Today this crate is intentionally small. It currently owns the shared tool
schema and Responses API tool primitives that no longer need to live in
`core/src/tools/spec.rs` or `core/src/client_common.rs`:
- `JsonSchema`
- `AdditionalProperties`
- `ToolDefinition`
- `ToolSpec`
- `ResponsesApiTool`
- `FreeformTool`
- `FreeformToolFormat`
- `ToolSearchOutputTool`
- `ResponsesApiWebSearchFilters`
- `ResponsesApiWebSearchUserLocation`
- `ResponsesApiNamespace`
- `ResponsesApiNamespaceTool`
- `parse_tool_input_schema()`
- `parse_dynamic_tool()`
- `parse_mcp_tool()`
- `mcp_call_tool_result_output_schema()`
- `tool_definition_to_responses_api_tool()`
- `dynamic_tool_to_responses_api_tool()`
- `mcp_tool_to_responses_api_tool()`
- `mcp_tool_to_deferred_responses_api_tool()`
That extraction is the first step in a longer migration. The goal is not to
move all of `core/src/tools` into this crate in one shot. Instead, the plan is
to peel off reusable pieces in reviewable increments while keeping
compatibility-sensitive orchestration in `codex-core` until the surrounding
boundaries are ready.
## Vision
Over time, this crate should hold tool-facing primitives that are shared by
multiple consumers, for example:
- schema and spec data models
- tool input/output parsing helpers
- tool metadata and compatibility shims that do not depend on `codex-core`
- other narrowly scoped utility code that multiple crates need
The corresponding non-goals are just as important:
- do not move `codex-core` orchestration here prematurely
- do not pull `Session` / `TurnContext` / approval flow / runtime execution
logic into this crate unless those dependencies have first been split into
stable shared interfaces
- do not turn this crate into a grab-bag for unrelated helper code
## Migration approach
The expected migration shape is:
1. Move low-coupling tool primitives here.
2. Switch non-core consumers to depend on `codex-tools` directly.
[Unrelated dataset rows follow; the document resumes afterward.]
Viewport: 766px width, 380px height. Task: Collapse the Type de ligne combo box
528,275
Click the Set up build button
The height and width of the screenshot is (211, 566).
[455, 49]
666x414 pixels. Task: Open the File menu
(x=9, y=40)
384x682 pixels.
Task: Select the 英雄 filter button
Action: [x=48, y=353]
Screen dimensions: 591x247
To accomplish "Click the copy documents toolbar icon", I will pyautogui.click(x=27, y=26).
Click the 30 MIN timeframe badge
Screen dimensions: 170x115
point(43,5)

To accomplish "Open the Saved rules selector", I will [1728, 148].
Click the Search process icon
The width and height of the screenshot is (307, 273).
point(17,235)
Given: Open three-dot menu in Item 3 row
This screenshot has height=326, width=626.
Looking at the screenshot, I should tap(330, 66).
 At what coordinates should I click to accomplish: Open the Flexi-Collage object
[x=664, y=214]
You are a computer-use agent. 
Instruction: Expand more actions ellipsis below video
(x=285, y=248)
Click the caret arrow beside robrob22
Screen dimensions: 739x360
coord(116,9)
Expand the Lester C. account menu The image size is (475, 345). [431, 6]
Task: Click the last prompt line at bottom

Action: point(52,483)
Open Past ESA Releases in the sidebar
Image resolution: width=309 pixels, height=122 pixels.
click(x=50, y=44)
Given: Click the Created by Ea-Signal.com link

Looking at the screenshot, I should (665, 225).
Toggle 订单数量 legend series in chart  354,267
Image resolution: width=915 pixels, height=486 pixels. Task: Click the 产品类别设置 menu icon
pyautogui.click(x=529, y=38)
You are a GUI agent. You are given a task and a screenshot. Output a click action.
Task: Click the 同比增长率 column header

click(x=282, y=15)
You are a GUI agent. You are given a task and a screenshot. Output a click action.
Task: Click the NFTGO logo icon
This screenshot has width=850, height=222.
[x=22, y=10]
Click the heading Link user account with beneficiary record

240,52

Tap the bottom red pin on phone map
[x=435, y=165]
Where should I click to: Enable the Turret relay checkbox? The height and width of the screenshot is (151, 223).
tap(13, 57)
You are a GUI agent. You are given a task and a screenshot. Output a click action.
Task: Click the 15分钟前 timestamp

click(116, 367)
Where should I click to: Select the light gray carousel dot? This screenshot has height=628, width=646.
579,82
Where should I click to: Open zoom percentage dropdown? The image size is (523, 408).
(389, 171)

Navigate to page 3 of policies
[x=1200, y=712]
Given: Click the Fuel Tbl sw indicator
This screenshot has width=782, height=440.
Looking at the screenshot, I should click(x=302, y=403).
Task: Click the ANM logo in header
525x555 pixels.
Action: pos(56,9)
3. Leave compatibility-sensitive adapters in `codex-core` while downstream
call sites are updated.
4. Only extract higher-level tool infrastructure after the crate boundaries are
clear and independently testable.
That means it is normal for `codex-core` to temporarily re-export types or
helpers from `codex-tools` during the transition.
## Crate conventions
This crate should start with stricter structure than `core/src/tools` so it
stays easy to grow:
- `src/lib.rs` should remain exports-only.
- Business logic should live in named module files such as `foo.rs`.
- Unit tests for `foo.rs` should live in a sibling `foo_tests.rs`.
- The implementation file should wire tests with:
```rust
#[cfg(test)]
#[path = "foo_tests.rs"]
mod tests;
```
If this crate starts accumulating code that needs runtime state from
`codex-core`, that is a sign to revisit the extraction boundary before adding
more here.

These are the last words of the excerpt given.